→ **WHAT NEEDS TO BE DONE**: For this exercise, transcribe all of the records exactly as given.

→ **RECORDS FOR THIS TASK**:
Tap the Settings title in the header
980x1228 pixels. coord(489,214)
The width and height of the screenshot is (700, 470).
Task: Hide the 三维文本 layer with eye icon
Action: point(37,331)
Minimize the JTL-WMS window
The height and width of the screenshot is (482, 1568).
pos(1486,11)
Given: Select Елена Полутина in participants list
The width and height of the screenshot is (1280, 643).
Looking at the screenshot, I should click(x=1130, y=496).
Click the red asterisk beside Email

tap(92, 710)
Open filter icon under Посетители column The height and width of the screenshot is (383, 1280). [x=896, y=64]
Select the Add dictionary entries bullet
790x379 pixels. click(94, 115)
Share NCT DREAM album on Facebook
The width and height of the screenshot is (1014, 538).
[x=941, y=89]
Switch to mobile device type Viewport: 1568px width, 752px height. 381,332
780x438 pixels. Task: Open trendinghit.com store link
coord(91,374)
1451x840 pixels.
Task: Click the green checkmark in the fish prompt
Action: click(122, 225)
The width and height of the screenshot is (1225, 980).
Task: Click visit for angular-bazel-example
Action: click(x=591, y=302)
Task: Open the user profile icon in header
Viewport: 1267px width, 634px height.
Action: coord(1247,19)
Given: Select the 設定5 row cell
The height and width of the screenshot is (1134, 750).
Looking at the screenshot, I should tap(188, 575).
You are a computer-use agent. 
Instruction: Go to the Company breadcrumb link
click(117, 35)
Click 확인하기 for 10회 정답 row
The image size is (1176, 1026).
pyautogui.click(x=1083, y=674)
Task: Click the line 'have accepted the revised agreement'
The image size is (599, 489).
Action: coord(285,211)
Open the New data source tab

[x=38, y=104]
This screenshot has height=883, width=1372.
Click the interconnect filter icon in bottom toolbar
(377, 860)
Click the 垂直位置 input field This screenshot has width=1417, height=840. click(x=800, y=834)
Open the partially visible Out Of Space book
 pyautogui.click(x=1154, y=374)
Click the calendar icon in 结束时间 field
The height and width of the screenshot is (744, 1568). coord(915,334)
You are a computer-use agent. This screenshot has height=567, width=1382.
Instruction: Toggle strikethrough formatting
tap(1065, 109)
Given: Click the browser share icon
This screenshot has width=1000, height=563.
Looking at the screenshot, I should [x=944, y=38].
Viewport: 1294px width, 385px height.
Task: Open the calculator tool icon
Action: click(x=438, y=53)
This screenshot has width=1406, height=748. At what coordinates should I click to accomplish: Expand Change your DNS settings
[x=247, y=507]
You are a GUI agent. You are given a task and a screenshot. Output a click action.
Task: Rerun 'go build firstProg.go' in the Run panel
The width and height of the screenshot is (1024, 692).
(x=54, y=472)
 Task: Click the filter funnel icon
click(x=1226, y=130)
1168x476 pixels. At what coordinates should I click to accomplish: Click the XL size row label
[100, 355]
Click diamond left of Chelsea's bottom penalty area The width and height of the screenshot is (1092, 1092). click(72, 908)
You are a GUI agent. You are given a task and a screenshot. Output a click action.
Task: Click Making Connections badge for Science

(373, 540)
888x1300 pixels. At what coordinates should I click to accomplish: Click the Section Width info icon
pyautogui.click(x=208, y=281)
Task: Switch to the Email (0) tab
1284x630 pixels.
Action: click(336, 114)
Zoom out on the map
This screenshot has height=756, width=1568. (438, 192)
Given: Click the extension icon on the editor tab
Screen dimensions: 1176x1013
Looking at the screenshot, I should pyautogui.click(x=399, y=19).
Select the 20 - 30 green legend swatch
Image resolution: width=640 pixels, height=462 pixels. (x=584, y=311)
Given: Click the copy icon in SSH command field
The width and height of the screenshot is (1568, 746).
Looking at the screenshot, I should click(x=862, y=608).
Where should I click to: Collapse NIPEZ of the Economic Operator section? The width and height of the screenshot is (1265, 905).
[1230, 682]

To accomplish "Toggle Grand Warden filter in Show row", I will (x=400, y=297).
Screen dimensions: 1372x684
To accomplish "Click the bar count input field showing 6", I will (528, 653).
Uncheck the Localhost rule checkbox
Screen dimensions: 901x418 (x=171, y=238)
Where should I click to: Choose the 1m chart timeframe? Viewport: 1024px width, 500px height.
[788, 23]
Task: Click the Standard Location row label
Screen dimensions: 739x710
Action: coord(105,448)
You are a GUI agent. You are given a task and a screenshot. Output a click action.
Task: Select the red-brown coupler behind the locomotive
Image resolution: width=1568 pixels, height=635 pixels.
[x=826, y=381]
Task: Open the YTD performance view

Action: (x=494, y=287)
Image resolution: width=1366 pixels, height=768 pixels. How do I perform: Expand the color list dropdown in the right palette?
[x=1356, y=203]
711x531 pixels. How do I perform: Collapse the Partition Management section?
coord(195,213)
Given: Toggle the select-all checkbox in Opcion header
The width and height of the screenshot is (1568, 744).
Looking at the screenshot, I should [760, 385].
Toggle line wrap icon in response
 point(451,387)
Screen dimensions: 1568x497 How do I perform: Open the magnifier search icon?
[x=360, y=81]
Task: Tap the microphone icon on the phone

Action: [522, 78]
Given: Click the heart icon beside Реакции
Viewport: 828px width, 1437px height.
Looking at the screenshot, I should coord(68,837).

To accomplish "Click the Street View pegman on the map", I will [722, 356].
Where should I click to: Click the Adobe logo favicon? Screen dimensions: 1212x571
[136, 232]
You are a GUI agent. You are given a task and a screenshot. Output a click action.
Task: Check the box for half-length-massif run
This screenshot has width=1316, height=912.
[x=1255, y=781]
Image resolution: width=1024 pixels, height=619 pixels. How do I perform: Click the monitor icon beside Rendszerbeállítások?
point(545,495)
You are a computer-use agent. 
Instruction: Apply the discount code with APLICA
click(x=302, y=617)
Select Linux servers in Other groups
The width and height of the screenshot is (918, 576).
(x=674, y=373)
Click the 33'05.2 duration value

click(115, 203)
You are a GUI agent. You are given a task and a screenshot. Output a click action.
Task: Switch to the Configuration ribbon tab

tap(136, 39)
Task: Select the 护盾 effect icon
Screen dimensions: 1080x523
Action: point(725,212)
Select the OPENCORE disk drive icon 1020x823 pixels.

→ **EXPECTED OUTPUT**:
Tap the Settings title in the header
980x1228 pixels. coord(489,214)
The width and height of the screenshot is (700, 470).
Task: Hide the 三维文本 layer with eye icon
Action: point(37,331)
Minimize the JTL-WMS window
The height and width of the screenshot is (482, 1568).
pos(1486,11)
Given: Select Елена Полутина in participants list
The width and height of the screenshot is (1280, 643).
Looking at the screenshot, I should click(x=1130, y=496).
Click the red asterisk beside Email

tap(92, 710)
Open filter icon under Посетители column The height and width of the screenshot is (383, 1280). [x=896, y=64]
Select the Add dictionary entries bullet
790x379 pixels. click(94, 115)
Share NCT DREAM album on Facebook
The width and height of the screenshot is (1014, 538).
[x=941, y=89]
Switch to mobile device type Viewport: 1568px width, 752px height. 381,332
780x438 pixels. Task: Open trendinghit.com store link
coord(91,374)
1451x840 pixels.
Task: Click the green checkmark in the fish prompt
Action: click(122, 225)
The width and height of the screenshot is (1225, 980).
Task: Click visit for angular-bazel-example
Action: click(x=591, y=302)
Task: Open the user profile icon in header
Viewport: 1267px width, 634px height.
Action: coord(1247,19)
Given: Select the 設定5 row cell
The height and width of the screenshot is (1134, 750).
Looking at the screenshot, I should tap(188, 575).
You are a computer-use agent. 
Instruction: Go to the Company breadcrumb link
click(117, 35)
Click 확인하기 for 10회 정답 row
The image size is (1176, 1026).
pyautogui.click(x=1083, y=674)
Task: Click the line 'have accepted the revised agreement'
The image size is (599, 489).
Action: coord(285,211)
Open the New data source tab

[x=38, y=104]
This screenshot has height=883, width=1372.
Click the interconnect filter icon in bottom toolbar
(377, 860)
Click the 垂直位置 input field This screenshot has width=1417, height=840. click(x=800, y=834)
Open the partially visible Out Of Space book
 pyautogui.click(x=1154, y=374)
Click the calendar icon in 结束时间 field
The height and width of the screenshot is (744, 1568). coord(915,334)
You are a computer-use agent. This screenshot has height=567, width=1382.
Instruction: Toggle strikethrough formatting
tap(1065, 109)
Given: Click the browser share icon
This screenshot has width=1000, height=563.
Looking at the screenshot, I should [x=944, y=38].
Viewport: 1294px width, 385px height.
Task: Open the calculator tool icon
Action: click(x=438, y=53)
This screenshot has width=1406, height=748. At what coordinates should I click to accomplish: Expand Change your DNS settings
[x=247, y=507]
You are a GUI agent. You are given a task and a screenshot. Output a click action.
Task: Rerun 'go build firstProg.go' in the Run panel
The width and height of the screenshot is (1024, 692).
(x=54, y=472)
 Task: Click the filter funnel icon
click(x=1226, y=130)
1168x476 pixels. At what coordinates should I click to accomplish: Click the XL size row label
[100, 355]
Click diamond left of Chelsea's bottom penalty area The width and height of the screenshot is (1092, 1092). click(72, 908)
You are a GUI agent. You are given a task and a screenshot. Output a click action.
Task: Click Making Connections badge for Science

(373, 540)
888x1300 pixels. At what coordinates should I click to accomplish: Click the Section Width info icon
pyautogui.click(x=208, y=281)
Task: Switch to the Email (0) tab
1284x630 pixels.
Action: click(336, 114)
Zoom out on the map
This screenshot has height=756, width=1568. (438, 192)
Given: Click the extension icon on the editor tab
Screen dimensions: 1176x1013
Looking at the screenshot, I should pyautogui.click(x=399, y=19).
Select the 20 - 30 green legend swatch
Image resolution: width=640 pixels, height=462 pixels. (x=584, y=311)
Given: Click the copy icon in SSH command field
The width and height of the screenshot is (1568, 746).
Looking at the screenshot, I should click(x=862, y=608).
Where should I click to: Collapse NIPEZ of the Economic Operator section? The width and height of the screenshot is (1265, 905).
[1230, 682]

To accomplish "Toggle Grand Warden filter in Show row", I will (x=400, y=297).
Screen dimensions: 1372x684
To accomplish "Click the bar count input field showing 6", I will (528, 653).
Uncheck the Localhost rule checkbox
Screen dimensions: 901x418 (x=171, y=238)
Where should I click to: Choose the 1m chart timeframe? Viewport: 1024px width, 500px height.
[788, 23]
Task: Click the Standard Location row label
Screen dimensions: 739x710
Action: coord(105,448)
You are a GUI agent. You are given a task and a screenshot. Output a click action.
Task: Select the red-brown coupler behind the locomotive
Image resolution: width=1568 pixels, height=635 pixels.
[x=826, y=381]
Task: Open the YTD performance view

Action: (x=494, y=287)
Image resolution: width=1366 pixels, height=768 pixels. How do I perform: Expand the color list dropdown in the right palette?
[x=1356, y=203]
711x531 pixels. How do I perform: Collapse the Partition Management section?
coord(195,213)
Given: Toggle the select-all checkbox in Opcion header
The width and height of the screenshot is (1568, 744).
Looking at the screenshot, I should [760, 385].
Toggle line wrap icon in response
 point(451,387)
Screen dimensions: 1568x497 How do I perform: Open the magnifier search icon?
[x=360, y=81]
Task: Tap the microphone icon on the phone

Action: [522, 78]
Given: Click the heart icon beside Реакции
Viewport: 828px width, 1437px height.
Looking at the screenshot, I should coord(68,837).

To accomplish "Click the Street View pegman on the map", I will [722, 356].
Where should I click to: Click the Adobe logo favicon? Screen dimensions: 1212x571
[136, 232]
You are a GUI agent. You are given a task and a screenshot. Output a click action.
Task: Check the box for half-length-massif run
This screenshot has width=1316, height=912.
[x=1255, y=781]
Image resolution: width=1024 pixels, height=619 pixels. How do I perform: Click the monitor icon beside Rendszerbeállítások?
point(545,495)
You are a computer-use agent. 
Instruction: Apply the discount code with APLICA
click(x=302, y=617)
Select Linux servers in Other groups
The width and height of the screenshot is (918, 576).
(x=674, y=373)
Click the 33'05.2 duration value

click(115, 203)
You are a GUI agent. You are given a task and a screenshot. Output a click action.
Task: Switch to the Configuration ribbon tab

tap(136, 39)
Task: Select the 护盾 effect icon
Screen dimensions: 1080x523
Action: point(725,212)
Select the OPENCORE disk drive icon 1020x823 pixels.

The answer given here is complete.